Given problem –
Copy out each of the following lines word for word, in the order given.

-- begin Data rows --

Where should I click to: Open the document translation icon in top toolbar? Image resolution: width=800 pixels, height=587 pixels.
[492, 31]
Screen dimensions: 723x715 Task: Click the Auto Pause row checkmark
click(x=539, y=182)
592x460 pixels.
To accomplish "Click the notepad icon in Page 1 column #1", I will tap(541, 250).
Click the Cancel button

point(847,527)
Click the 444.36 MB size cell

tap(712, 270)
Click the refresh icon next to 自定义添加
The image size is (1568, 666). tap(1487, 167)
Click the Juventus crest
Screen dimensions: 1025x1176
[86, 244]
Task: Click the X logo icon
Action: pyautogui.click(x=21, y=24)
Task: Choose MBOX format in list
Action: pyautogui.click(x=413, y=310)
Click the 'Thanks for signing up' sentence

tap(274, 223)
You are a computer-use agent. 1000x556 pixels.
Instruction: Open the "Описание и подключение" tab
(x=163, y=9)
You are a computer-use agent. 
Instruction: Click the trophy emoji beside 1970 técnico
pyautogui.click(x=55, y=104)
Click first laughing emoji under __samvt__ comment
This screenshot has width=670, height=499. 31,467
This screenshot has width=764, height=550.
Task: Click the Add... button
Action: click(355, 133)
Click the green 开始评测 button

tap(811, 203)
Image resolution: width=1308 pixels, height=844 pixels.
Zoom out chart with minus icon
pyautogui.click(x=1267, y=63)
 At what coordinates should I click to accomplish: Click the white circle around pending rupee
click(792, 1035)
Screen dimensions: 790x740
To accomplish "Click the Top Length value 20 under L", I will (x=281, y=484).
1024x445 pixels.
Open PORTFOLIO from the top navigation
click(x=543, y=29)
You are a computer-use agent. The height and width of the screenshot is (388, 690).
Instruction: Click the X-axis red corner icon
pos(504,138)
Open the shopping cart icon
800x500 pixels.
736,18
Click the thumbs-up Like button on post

-- end Data rows --

In response –
Where should I click to: Open the document translation icon in top toolbar? Image resolution: width=800 pixels, height=587 pixels.
[492, 31]
Screen dimensions: 723x715 Task: Click the Auto Pause row checkmark
click(x=539, y=182)
592x460 pixels.
To accomplish "Click the notepad icon in Page 1 column #1", I will tap(541, 250).
Click the Cancel button

point(847,527)
Click the 444.36 MB size cell

tap(712, 270)
Click the refresh icon next to 自定义添加
The image size is (1568, 666). tap(1487, 167)
Click the Juventus crest
Screen dimensions: 1025x1176
[86, 244]
Task: Click the X logo icon
Action: pyautogui.click(x=21, y=24)
Task: Choose MBOX format in list
Action: pyautogui.click(x=413, y=310)
Click the 'Thanks for signing up' sentence

tap(274, 223)
You are a computer-use agent. 1000x556 pixels.
Instruction: Open the "Описание и подключение" tab
(x=163, y=9)
You are a computer-use agent. 
Instruction: Click the trophy emoji beside 1970 técnico
pyautogui.click(x=55, y=104)
Click first laughing emoji under __samvt__ comment
This screenshot has width=670, height=499. 31,467
This screenshot has width=764, height=550.
Task: Click the Add... button
Action: click(355, 133)
Click the green 开始评测 button

tap(811, 203)
Image resolution: width=1308 pixels, height=844 pixels.
Zoom out chart with minus icon
pyautogui.click(x=1267, y=63)
 At what coordinates should I click to accomplish: Click the white circle around pending rupee
click(792, 1035)
Screen dimensions: 790x740
To accomplish "Click the Top Length value 20 under L", I will (x=281, y=484).
1024x445 pixels.
Open PORTFOLIO from the top navigation
click(x=543, y=29)
You are a computer-use agent. The height and width of the screenshot is (388, 690).
Instruction: Click the X-axis red corner icon
pos(504,138)
Open the shopping cart icon
800x500 pixels.
736,18
Click the thumbs-up Like button on post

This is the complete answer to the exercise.